## PASSAGE
Begin
In Florida the interesting fight is between Jeb Bush and Charlie Crist.

Tallahassee--As the results start streaming in from Florida tonight, America will finally get a better handle on the state’s major intra-Republican battle. Not John McCain versus Mitt Romney--that’s a short-term engagement. The real heat is between former Governor Jeb Bush and current Governor Charlie Crist, two men who are vying for position in elections still to come.

Obvious to anyone down here is that both of these guys would love a shot at the White House. Upon leaving office, Bush immediately began the cross-country speaking tours that typically foreshadow a presidential bid. And Crist, though he’s been governor for barely a year, is known to harbor larger ambitions--and he understands that in order for him to succeed, Bush must fail. Why? Because the nation is unlikely to pick two Republicans from Florida in the next three or four elections, particularly as it has elected exactly zero in the 163 years since statehood (unless you count Andrew Jackson, the first territorial governor). That calculation would certainly explain Crist’s cautious interplay with the presidential candidates over the last few months--much of it behind-the-scenes, right up until his bombshell endorsement of McCain on Saturday night.
End
## LIST OF TASKS
• a. Answer these questions using the Florida politics article:
(i) Between which two men does the article say the real heat lies?
(ii) How long has Crist been governor, according to the article?
(iii) On what night did Crist endorse McCain?
• b. Copy the Florida politics article between "Tallahassee--As the results" and "still to come.", inclusive.
• c. Carry on writing the Florida politics article from its last sentence.

## SUPPLIED MATERIAL
Begin
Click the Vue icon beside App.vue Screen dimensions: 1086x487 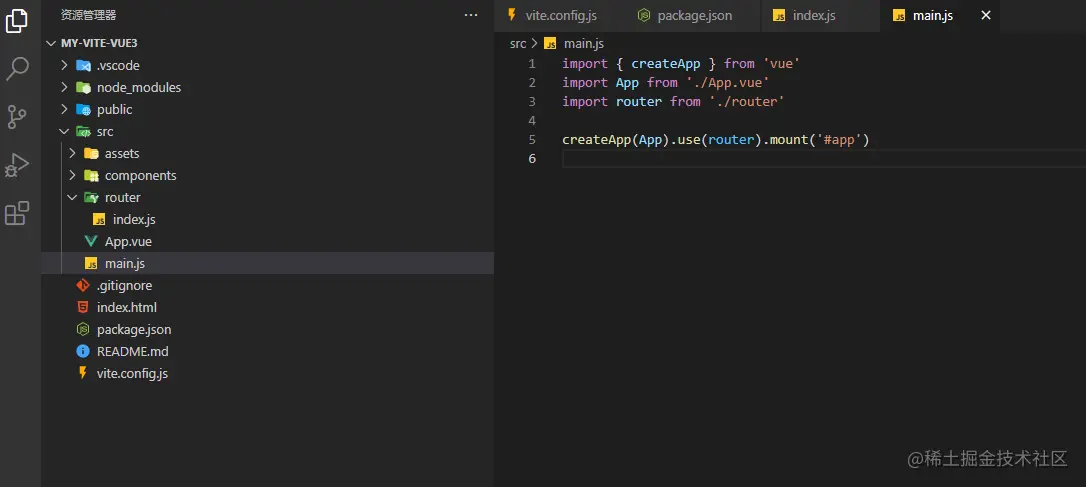pos(91,242)
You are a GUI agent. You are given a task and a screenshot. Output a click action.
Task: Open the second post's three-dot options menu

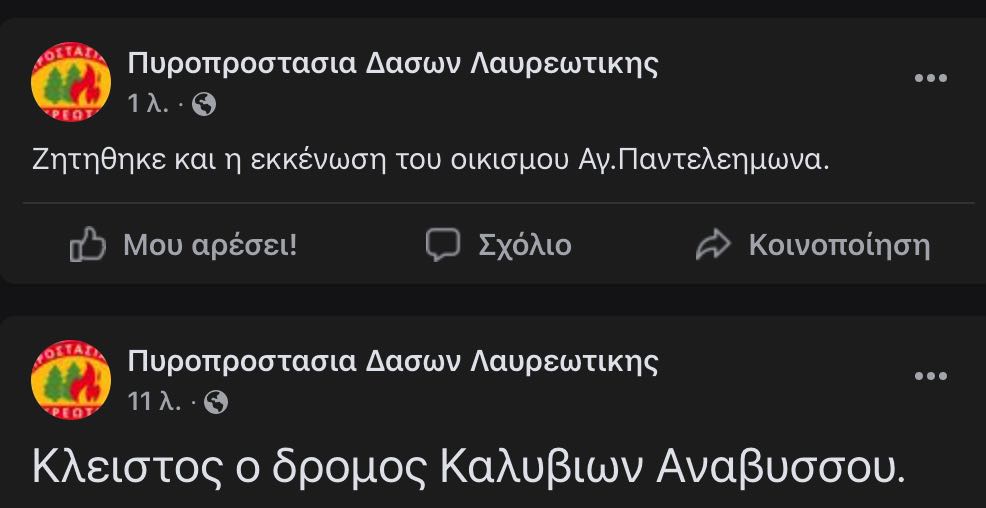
End
## OUTPUTS
• a.
(i) Former Governor Jeb Bush and current Governor Charlie Crist
(ii) Barely a year
(iii) Saturday night

• b.
Tallahassee--As the results start streaming in from Florida tonight, America will finally get a better handle on the state’s major intra-Republican battle. Not John McCain versus Mitt Romney--that’s a short-term engagement. The real heat is between former Governor Jeb Bush and current Governor Charlie Crist, two men who are vying for position in elections still to come.

• c.
Bush made his choice for president clear much earlier, even though he never officially endorsed anyone, when his closest confidante and former campaign manager, Sally Bradshaw, signed up as Romney’s top Florida advisor way back in October 2006. Other Bush loyalists such as Mandy Fletcher, who had run his Foundation for Florida’s Future, followed, and soon enough the word was clear: If you cared what Jeb thought, then Romney (whose presidential campaign message--equal parts social “values” and trickle down economics--was far more in line with Jeb-ism than that of any of the other major GOP hopefuls) was your man. Everyone from Bush’s state party chairman Al Cardenas to congressman Tom Feeney jumped aboard. Even some who rolled their eyes at Romney’s quickly shifting positions wrote out $2,300 checks as a favor to Bush, one such fund-raiser acknowledged privately to me.

Crist and his people, on the other hand, have been defined by being the ones not for Mitt Romney. Had it been Rudy Giuliani neck-and-neck with Romney in the final weekend, rather than McCain, Crist almost certainly would have been at the Orange County Lincoln Day Dinner with Giuliani rather than the Pinellas County one with McCain. Crist positioned himself against Romney for political reasons, yes, but also because he’s a fundamentally different type of Republican than Jeb is. For some time, Florida has been a good microcosm for the nation--in its regional differences, its demographics, its politics--only more dependably entertaining and weird. It is fitting that it has now become a one-state study of the national Republican Party’s identity crisis.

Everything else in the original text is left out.